Assigned task:
All entries must be transcribed exactly, down to the last character.

───── Material provided ─────

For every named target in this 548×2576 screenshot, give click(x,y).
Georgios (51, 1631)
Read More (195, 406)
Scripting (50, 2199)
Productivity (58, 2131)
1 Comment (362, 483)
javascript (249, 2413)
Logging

─────

Answer section:
For every named target in this 548×2576 screenshot, give click(x,y).
Georgios (51, 1631)
Read More (195, 406)
Scripting (50, 2199)
Productivity (58, 2131)
1 Comment (362, 483)
javascript (249, 2413)
Logging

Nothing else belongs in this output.